Do you ever think about your areas of weakness? Do you wonder if your kids will inherit your messy hand-writing? or your terrible ball skills? or your dislike of maths? or your unco dance moves?
I recently read a FB/blog comment in which the author criticised parents who allow their children to start school without ball skills. It occurred to me that I could be one of those parents next year! I have no aptitude for sport and Mr Sociable has shown little interest in ball games - as such, we don't spend a lot of time throwing, catching or kicking a ball.
That comment has made me think about all the things that I am not teaching my kids. All the things that they could be learning, but don't. There are things that come easily to me as a parent - teaching Mr
Sociable to read, creating fun learning activities, involving my kids in
cooking and doing craft together. But there are some
areas in which I feel pretty unskilled - particularly in sport. I don't watch sport, I don't play sport. I can't tell you the rules of soccer or basketball, I can't tell the the best way to learn to throw overarm. So how can I encourage my kids to overcome their sport handicap?
I've been thinking the example my Mum gave me while I was growing up. My Mum is not very interested in craft - she would rather do just about anything else than complete a scrap-booking or card-making project (I suspect she would even rather do the ironing!). But, my sister and I really loved it. So, she encouraged our interest by buying card-making equipment and doing card-making projects with us. She learnt how to do stencil embossing, paper-quilling and stamping. I remember spending lots of time at the kitchen table together, working on Christmas cards and other projects. Despite not being very interested in craft, my Mum learnt new skills and shared them with us.
So, last week, I decided that Mr Sociable and I should kick a ball around in the backyard. He was not very interested in the aimless kicking that I suggested. So, I created a goal against the fence, using our empty sandpit. Then he really started to enjoy the challenge of scoring goals! We weren't competing - just taking turns to kick the ball into the goal. He was able to start out pretty close to the goal and to try moving backwards as he got more confident. He did this task over and over again (and was keen to try again the next day!).
The thing that surprised me the most was that I actually enjoyed this activity. Even though I'm not very sporty, I enjoyed the time spent doing sport with my boys. Even though I felt out of my depth teaching Mr Sociable how to kick, I loved seeing his excitement when he managed to kick a goal!

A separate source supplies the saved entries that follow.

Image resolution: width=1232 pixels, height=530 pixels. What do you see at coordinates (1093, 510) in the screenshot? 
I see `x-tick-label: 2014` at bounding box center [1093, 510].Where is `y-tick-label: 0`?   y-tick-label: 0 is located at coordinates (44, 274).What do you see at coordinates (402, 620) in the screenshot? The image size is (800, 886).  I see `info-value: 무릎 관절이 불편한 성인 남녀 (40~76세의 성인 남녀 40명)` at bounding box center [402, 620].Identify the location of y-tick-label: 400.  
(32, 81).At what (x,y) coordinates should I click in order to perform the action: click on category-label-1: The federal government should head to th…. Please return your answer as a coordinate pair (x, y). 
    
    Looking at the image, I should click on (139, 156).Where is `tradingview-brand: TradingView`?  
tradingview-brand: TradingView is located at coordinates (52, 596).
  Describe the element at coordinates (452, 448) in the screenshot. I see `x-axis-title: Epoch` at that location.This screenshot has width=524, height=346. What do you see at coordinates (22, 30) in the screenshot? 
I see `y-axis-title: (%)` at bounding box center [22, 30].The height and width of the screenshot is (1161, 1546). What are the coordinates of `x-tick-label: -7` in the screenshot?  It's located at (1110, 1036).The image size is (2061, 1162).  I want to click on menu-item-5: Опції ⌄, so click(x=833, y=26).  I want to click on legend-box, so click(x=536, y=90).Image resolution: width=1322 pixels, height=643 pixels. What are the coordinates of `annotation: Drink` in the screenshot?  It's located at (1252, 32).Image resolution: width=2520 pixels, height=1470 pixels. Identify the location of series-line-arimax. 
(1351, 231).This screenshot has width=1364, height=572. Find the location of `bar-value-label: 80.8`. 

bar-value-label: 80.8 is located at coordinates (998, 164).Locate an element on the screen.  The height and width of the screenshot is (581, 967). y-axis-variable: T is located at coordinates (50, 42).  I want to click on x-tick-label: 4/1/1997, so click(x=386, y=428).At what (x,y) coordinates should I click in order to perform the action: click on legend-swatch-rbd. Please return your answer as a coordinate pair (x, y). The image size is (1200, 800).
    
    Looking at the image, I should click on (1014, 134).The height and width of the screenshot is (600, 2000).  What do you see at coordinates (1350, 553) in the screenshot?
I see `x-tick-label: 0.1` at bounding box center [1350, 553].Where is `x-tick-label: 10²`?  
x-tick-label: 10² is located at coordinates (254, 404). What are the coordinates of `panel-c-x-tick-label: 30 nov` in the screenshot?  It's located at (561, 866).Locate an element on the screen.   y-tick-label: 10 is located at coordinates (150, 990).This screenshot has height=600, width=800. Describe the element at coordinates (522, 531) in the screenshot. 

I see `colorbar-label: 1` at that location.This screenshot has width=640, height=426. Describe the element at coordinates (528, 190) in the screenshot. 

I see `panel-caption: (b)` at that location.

I'm not pretending to suddenly be a sport-lover, but I am keen to spend more time together in the backyard, kicking a ball around (I'm also planning to dig out my "Fundamental Movement Skills" information from school to make sure I'm actually teaching him the right thing ;)).
So, what about you? Can you see areas of weakness that you inherited from your parents? Do you have areas of weakness that you can see your kids are developing too?